- Decades:: 1990s; 2000s; 2010s; 2020s;
- See also:: List of years in Kerala History of Kerala

= 2016 in Kerala =

Events in the year 2016 in Kerala, India.

== Incumbents ==
Governor of Kerala - P. Sathasivam

Chief minister of Kerala - Oommen Chandy (till May), Pinarayi Vijayan (from May)

== Events ==

- January 19 - Former Ambassador T. P. Sreenivasan assaulted by Students' Federation of India workers at Global Education Summit venue in Thiruvananthapuram.
- February 17 - Kerala Police launched Cumbersome project.
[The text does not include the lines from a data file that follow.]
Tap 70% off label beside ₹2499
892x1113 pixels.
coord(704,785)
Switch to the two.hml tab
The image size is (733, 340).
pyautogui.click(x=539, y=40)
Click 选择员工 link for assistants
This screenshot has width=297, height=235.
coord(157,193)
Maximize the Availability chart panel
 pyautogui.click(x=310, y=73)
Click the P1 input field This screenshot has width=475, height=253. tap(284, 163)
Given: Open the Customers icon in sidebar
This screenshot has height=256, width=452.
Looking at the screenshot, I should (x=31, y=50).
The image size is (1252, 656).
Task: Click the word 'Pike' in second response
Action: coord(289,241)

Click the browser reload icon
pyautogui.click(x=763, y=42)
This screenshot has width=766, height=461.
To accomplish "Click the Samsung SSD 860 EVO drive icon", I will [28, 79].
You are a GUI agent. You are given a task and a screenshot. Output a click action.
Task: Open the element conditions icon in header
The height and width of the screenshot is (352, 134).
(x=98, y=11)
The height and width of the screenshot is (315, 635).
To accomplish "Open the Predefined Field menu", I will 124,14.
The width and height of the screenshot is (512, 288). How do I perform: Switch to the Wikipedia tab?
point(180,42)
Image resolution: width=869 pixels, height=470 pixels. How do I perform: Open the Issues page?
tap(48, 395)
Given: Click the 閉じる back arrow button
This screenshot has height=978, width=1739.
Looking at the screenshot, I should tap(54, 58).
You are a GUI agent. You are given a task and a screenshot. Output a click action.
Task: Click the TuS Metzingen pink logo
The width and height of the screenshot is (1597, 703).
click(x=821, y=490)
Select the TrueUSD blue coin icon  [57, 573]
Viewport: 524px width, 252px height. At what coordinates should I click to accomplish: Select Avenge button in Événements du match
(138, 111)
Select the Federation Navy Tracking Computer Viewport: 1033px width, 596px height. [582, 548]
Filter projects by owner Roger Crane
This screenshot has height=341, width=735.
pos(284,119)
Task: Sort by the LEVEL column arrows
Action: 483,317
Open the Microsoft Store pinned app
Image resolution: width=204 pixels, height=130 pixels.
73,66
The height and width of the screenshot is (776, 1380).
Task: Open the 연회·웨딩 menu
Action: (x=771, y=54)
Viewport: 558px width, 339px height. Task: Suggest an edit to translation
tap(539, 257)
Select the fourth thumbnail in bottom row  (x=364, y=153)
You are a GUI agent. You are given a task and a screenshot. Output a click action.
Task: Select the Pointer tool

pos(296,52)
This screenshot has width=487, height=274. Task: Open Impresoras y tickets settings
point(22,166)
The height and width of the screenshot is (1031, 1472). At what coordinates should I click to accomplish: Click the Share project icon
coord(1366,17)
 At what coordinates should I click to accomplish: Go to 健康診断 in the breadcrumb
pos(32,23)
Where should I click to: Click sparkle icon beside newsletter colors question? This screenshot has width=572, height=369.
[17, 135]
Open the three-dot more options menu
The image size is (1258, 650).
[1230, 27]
A smart policing and cyber policing initiative.
- February 29 - Kerala Police arrests promoters of mPhone, Anto Augustine and Josekutty Augustine before launch on count of Mango Phone Scam.
- March 9 -
  - Radical Islamic groups protests attacks and imposes online boycott on Mathrubhumi following a mention of Prophet in a column named AppTalks.
  - Janadhipathya Kerala Congress formed through a split from the Kerala Congress (M).
- April 10 - Puttingal temple fire
- April 28 - Jisha murder case
- May 16 - 2016 Kerala Legislative Assembly election
- June 15 - A terror outfit that supports Al-Qaeda carried out low intensity Improvised explosive device blasts in Collectorate, Kollam.
- June - Allegations of illegal land conversion around Kannur Medical College, Anjarakandy. Vigilance enquiry on transfer of 300 acre land belonging to Cinnamon Estate from its owners to Markazu Saqafathi Sunniyya and Kanthapuram A. P. Aboobacker Musliyar to Prestige Trust that runs AIC.
- November 7 - Pulimurugan became the first Malayalam movie to cross 100 crore in box office.

== Deaths ==

- January 25 - Kalpana (Malayalam actress), 50
- March 6 - Kalabhavan Mani, 45, actor.
- March 24 - V. D. Rajappan, 72, actor.
- March 25 - Jishnu Raghavan, 37, actor.